*PROBLEMA DA RISOLVERE:* Scrivi il seguito del testo sul declino del matrimonio e sul calo del desiderio di figli in Italia. Comincia subito dopo la sua ultima frase.

*TESTO ESTRATTO:*
+ + +

Novità queste che ovviamente contribuiscono a diminuire il valore del matrimonio. Una conferma viene dai dati che vedono un crollo della stabilità matrimoniale in Italia a partire dagli anni Settanta. Innanzi tutto per effetto della legalizzazione del divorzio, che «ha finito per togliere al matrimonio la sua aura protettiva, il suo marchio di garanzia, la certezza del prodotto, per così dire». Secondo Volpi — ed è la vera scoperta del libro — questa caduta del matrimonio ha significato anche una formidabile diminuzione dei rapporti sessuali tra uomo e donna, a dispetto dell’opinione comune che attribuisce alla rivoluzione sessuale il merito di avere provocato un aumento assoluto dei rapporti stessi.
La conseguenza fondamentale è che «il periodo davvero fecondo della donna occidentale d’oggi si consuma in gran parte fuori da forti esperienze di coppia». La vita si gioca qui e ora, e non nel futuro, per cui il desiderio dei figli ne risulta molto appannato: «Sempre di più la pienezza dell’esistenza può fare a meno dei figli, e dunque della trasmissione della vita». La sostituibilità dei figli è diventata una realtà incontestata, per esempio con gli animali domestici, molto meno impegnativi.

+ + +

*DATI FORNITI:*
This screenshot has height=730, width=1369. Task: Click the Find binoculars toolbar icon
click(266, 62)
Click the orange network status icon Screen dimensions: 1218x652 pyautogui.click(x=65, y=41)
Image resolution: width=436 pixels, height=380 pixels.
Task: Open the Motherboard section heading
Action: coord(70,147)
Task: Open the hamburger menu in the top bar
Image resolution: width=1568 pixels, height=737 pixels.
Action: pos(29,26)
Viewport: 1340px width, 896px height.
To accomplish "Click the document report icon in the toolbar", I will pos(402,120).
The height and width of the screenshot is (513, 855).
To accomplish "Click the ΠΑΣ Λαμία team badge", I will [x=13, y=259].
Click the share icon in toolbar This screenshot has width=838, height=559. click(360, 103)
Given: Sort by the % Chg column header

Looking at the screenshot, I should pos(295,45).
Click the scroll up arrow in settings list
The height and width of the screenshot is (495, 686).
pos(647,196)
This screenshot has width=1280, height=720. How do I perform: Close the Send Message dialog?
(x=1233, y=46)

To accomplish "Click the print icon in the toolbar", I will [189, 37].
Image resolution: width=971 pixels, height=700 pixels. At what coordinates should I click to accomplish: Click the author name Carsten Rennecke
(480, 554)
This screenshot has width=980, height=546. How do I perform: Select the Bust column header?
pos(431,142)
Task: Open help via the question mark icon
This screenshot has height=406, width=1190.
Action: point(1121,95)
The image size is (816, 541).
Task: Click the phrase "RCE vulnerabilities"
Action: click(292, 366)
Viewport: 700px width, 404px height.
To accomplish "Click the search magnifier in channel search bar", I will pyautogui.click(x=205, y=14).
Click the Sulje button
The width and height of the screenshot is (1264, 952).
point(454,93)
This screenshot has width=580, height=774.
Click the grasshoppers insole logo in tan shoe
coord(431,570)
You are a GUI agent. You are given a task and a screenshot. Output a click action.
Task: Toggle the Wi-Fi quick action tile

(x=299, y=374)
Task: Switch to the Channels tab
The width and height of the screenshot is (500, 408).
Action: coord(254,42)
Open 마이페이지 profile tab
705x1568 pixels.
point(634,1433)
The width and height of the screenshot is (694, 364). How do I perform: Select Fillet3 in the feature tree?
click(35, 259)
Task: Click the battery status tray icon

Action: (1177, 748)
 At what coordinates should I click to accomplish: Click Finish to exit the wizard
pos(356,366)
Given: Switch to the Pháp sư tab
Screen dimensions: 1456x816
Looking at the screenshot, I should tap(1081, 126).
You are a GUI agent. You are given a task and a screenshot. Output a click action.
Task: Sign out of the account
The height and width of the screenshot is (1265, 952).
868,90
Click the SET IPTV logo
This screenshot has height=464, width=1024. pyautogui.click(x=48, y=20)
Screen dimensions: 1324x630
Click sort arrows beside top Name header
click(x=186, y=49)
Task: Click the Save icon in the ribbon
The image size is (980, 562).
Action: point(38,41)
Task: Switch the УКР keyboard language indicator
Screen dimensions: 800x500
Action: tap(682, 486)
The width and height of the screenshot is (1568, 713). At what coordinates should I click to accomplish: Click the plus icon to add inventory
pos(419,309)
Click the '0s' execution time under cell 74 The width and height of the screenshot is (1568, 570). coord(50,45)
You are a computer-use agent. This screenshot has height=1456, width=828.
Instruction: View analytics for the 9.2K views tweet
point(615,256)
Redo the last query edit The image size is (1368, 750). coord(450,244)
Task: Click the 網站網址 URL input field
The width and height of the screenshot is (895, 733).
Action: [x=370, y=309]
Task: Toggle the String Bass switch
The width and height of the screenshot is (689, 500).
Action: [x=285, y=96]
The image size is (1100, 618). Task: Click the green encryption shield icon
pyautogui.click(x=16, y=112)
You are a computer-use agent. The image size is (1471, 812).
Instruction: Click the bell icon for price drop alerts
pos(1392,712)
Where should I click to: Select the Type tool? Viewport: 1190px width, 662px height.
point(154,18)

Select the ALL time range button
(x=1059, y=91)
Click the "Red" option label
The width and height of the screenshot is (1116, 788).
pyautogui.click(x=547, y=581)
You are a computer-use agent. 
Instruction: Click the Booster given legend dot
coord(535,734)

+ + +

*SOLUZIONE DEL PROBLEMA:*
Accanto alla preoccupazione di evitare il concepimento, è in aumento quella di prevenire le malattie che si trasmettono sessualmente: «Alla banalizzazione dei rapporti sessuali non poteva non corrispondere la ricerca del massimo della protezione», perché più il sesso è banalizzato, più può essere pericoloso. L’educazione sessuale, affrontata con uno sguardo medicalizzato, che insiste unicamente sulla protezione, si è risolta infatti in un clamoroso ed evidente fallimento. Nei Paesi europei i dati addotti dal demografo dimostrano che a una più alta densità tanto di conoscenza che di impiego di metodi contraccettivi, specialmente se propagandati attraverso programmi scolastici, corrispondono tassi più alti di concepimenti, parti e aborti in età adolescenziali e tassi più alti di Hiv-positivi.
Gli stessi dati citati da Volpi non confermano l’incidenza dell’uso del preservativo nell’evitare contagio e gravidanze indesiderate, dimostrando invece che «non c’è alcuna efficacia davvero dimostrabile del preservativo contro la trasmissione di malattie di origine sessuale e neppure contro le nascite e gli aborti in età adolescenziali» scrive lo studioso, perché in realtà è indispensabile una rivoluzione culturale. E per chiarire che si tratta di una stima matematica, e non di una posizione ideologica, aggiunge subito di essere «decisamente a favore del preservativo, scanso equivoci». Ma questo non gli impedisce di domandarsi come il pensiero laico possa davvero credere che si riesca a ottenere dei risultati positivi dall’uso dei profilattici indipendentemente dai contesti storici e sociali, dai modelli di vita e di comportamento, fino ad affermare che la fiducia nel preservativo «è una professione di fede» granitica.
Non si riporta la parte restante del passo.